§ Entries shown
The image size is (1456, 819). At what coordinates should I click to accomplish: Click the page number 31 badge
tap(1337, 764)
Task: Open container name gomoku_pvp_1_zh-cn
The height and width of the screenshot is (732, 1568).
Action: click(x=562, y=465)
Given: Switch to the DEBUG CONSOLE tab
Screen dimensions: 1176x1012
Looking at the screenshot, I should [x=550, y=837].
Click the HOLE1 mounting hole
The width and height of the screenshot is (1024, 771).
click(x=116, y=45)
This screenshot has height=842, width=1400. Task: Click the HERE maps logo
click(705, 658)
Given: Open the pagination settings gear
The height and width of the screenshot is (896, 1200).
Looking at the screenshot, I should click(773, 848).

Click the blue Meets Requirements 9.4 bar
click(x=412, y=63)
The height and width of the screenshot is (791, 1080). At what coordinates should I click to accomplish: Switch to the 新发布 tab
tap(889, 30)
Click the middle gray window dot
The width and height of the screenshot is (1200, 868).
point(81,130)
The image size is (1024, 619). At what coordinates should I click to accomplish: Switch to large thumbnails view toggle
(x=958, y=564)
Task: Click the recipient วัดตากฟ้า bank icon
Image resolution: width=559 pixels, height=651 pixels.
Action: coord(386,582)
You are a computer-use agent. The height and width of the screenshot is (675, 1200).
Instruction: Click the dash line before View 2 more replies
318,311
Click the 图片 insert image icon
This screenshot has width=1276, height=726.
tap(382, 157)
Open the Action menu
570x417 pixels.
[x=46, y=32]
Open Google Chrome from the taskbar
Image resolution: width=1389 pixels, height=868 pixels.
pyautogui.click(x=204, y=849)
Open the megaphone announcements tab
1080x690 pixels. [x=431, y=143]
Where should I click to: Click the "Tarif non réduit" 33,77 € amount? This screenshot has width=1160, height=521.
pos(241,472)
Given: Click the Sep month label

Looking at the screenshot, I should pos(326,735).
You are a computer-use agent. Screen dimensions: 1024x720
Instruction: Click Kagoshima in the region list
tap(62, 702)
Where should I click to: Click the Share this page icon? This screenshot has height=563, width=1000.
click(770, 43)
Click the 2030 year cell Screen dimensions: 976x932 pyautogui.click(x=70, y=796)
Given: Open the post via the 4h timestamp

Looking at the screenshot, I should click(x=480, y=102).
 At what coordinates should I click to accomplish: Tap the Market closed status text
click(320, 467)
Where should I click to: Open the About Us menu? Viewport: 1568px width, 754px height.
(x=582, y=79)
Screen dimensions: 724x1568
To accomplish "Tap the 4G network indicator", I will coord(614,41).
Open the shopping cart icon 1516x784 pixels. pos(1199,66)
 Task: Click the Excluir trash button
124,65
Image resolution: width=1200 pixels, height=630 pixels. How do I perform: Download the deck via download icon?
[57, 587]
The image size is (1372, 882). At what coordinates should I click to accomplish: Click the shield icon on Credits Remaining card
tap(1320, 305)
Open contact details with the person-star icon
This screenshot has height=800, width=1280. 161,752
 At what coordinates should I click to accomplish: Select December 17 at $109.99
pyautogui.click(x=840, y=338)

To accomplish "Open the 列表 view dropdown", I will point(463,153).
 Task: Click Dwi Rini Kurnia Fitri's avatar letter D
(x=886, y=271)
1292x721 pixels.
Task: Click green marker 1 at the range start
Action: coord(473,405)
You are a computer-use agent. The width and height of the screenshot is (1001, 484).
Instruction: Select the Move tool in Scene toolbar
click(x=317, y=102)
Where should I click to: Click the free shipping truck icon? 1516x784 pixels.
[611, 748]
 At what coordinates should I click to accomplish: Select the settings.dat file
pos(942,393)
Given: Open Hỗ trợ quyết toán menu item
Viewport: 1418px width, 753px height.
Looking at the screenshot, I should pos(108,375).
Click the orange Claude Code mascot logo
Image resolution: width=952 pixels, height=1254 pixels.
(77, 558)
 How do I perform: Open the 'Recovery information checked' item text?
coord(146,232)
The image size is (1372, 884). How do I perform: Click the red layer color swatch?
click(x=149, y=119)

§ What this task involves
Copy every record exactly.

§ Written answer
The image size is (1456, 819). At what coordinates should I click to accomplish: Click the page number 31 badge
tap(1337, 764)
Task: Open container name gomoku_pvp_1_zh-cn
The height and width of the screenshot is (732, 1568).
Action: click(x=562, y=465)
Given: Switch to the DEBUG CONSOLE tab
Screen dimensions: 1176x1012
Looking at the screenshot, I should [x=550, y=837].
Click the HOLE1 mounting hole
The width and height of the screenshot is (1024, 771).
click(x=116, y=45)
This screenshot has height=842, width=1400. Task: Click the HERE maps logo
click(705, 658)
Given: Open the pagination settings gear
The height and width of the screenshot is (896, 1200).
Looking at the screenshot, I should click(773, 848).

Click the blue Meets Requirements 9.4 bar
click(x=412, y=63)
The height and width of the screenshot is (791, 1080). At what coordinates should I click to accomplish: Switch to the 新发布 tab
tap(889, 30)
Click the middle gray window dot
The width and height of the screenshot is (1200, 868).
point(81,130)
The image size is (1024, 619). At what coordinates should I click to accomplish: Switch to large thumbnails view toggle
(x=958, y=564)
Task: Click the recipient วัดตากฟ้า bank icon
Image resolution: width=559 pixels, height=651 pixels.
Action: coord(386,582)
You are a computer-use agent. The height and width of the screenshot is (675, 1200).
Instruction: Click the dash line before View 2 more replies
318,311
Click the 图片 insert image icon
This screenshot has width=1276, height=726.
tap(382, 157)
Open the Action menu
570x417 pixels.
[x=46, y=32]
Open Google Chrome from the taskbar
Image resolution: width=1389 pixels, height=868 pixels.
pyautogui.click(x=204, y=849)
Open the megaphone announcements tab
1080x690 pixels. [x=431, y=143]
Where should I click to: Click the "Tarif non réduit" 33,77 € amount? This screenshot has width=1160, height=521.
pos(241,472)
Given: Click the Sep month label

Looking at the screenshot, I should pos(326,735).
You are a computer-use agent. Screen dimensions: 1024x720
Instruction: Click Kagoshima in the region list
tap(62, 702)
Where should I click to: Click the Share this page icon? This screenshot has height=563, width=1000.
click(770, 43)
Click the 2030 year cell Screen dimensions: 976x932 pyautogui.click(x=70, y=796)
Given: Open the post via the 4h timestamp

Looking at the screenshot, I should click(x=480, y=102).
 At what coordinates should I click to accomplish: Tap the Market closed status text
click(320, 467)
Where should I click to: Open the About Us menu? Viewport: 1568px width, 754px height.
(x=582, y=79)
Screen dimensions: 724x1568
To accomplish "Tap the 4G network indicator", I will coord(614,41).
Open the shopping cart icon 1516x784 pixels. pos(1199,66)
 Task: Click the Excluir trash button
124,65
Image resolution: width=1200 pixels, height=630 pixels. How do I perform: Download the deck via download icon?
[57, 587]
The image size is (1372, 882). At what coordinates should I click to accomplish: Click the shield icon on Credits Remaining card
tap(1320, 305)
Open contact details with the person-star icon
This screenshot has height=800, width=1280. 161,752
 At what coordinates should I click to accomplish: Select December 17 at $109.99
pyautogui.click(x=840, y=338)

To accomplish "Open the 列表 view dropdown", I will point(463,153).
 Task: Click Dwi Rini Kurnia Fitri's avatar letter D
(x=886, y=271)
1292x721 pixels.
Task: Click green marker 1 at the range start
Action: coord(473,405)
You are a computer-use agent. The width and height of the screenshot is (1001, 484).
Instruction: Select the Move tool in Scene toolbar
click(x=317, y=102)
Where should I click to: Click the free shipping truck icon? 1516x784 pixels.
[611, 748]
 At what coordinates should I click to accomplish: Select the settings.dat file
pos(942,393)
Given: Open Hỗ trợ quyết toán menu item
Viewport: 1418px width, 753px height.
Looking at the screenshot, I should pos(108,375).
Click the orange Claude Code mascot logo
Image resolution: width=952 pixels, height=1254 pixels.
(77, 558)
 How do I perform: Open the 'Recovery information checked' item text?
coord(146,232)
The image size is (1372, 884). How do I perform: Click the red layer color swatch?
click(x=149, y=119)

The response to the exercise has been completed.